Landmark recognition from ATIS data

Participants: Ching Teo, Cornelia Fermuller, Francisco Barranco


We propose to detect object-specific contours from DVS and Intensity data obtained from the ATIS camera. A random forest object-specific boundary classifier is trained for two specific landmarks/objects: "Bottles" (indoors) and "Cars" (outdoors). Training was done offline using publicly available datasets containing annotated RGB still images where contours of the target classes are labeled. Inference is applied directly over the ATIS intensity data, modulated by the motion boundaries estimated from DVS events.


The input is an ATIS intensity image "frame" and the motion boundaries derived from the DVS events. More details about the motion boundary estimation can be found at  Motion segmentation from ATIS data. The output are detections (indicated via bounding boxes) of the predicted target's location and size. To do this, a random forest object-specific boundary classifier is trained for the two landmark classes:

Positive patches of size (30x30) are obtained from annotated boundaries while negative patches are obtained from other regions. For "Bottles", we trained a forest with 20 trees, with each tree trained with 1000 positive and negative patches. For "Cars", we trained a forest with 20 trees, with 800 positive and negative patches. Each tree is trained to discriminate between K=20 classes of contours (obtained first via K-means clustering of the training positive patches). To preserve structure, we store structured edge information at the nodes of each trained tree together with simple edge-based features: gradient histograms and gradient channels. See the section on further work to embed mid-level patterns to improve the discriminative power of the features used.

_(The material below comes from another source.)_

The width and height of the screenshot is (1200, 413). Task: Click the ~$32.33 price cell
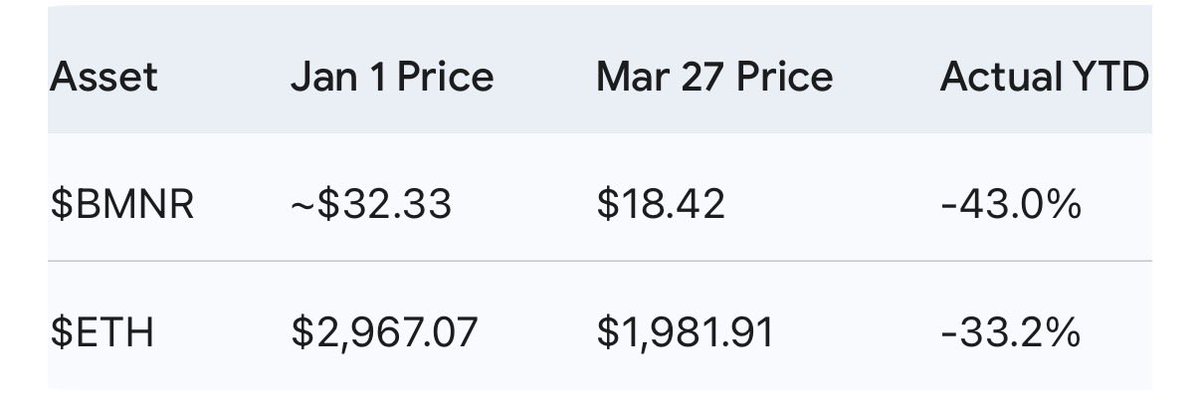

Using the trained forest, input test patches (30x30) from a test ATIS intensity image are then fed to be classified into the K=20+1(non-boundary) classes. Responses over the 20 trees are averaged to derive the object specific boundary response per pixel. We use an efficient structured inference procedure obtained from  P. Dollar's toolbox which provides results in ~0.05s for a standard ATIS intensity image (240x304). Larger responses correspond to boundaries that are closer to the target. Motion boundaries obtained from the DVS are then used as a mask to select valid edge responses. For indoor sequences (bottles), we only consider translation. In addition to motion boundary detection, the motion process for many of the boundaries also returns which side of the boundary is in front and which behind (ordinal depth), and we use this information to obtain object masks.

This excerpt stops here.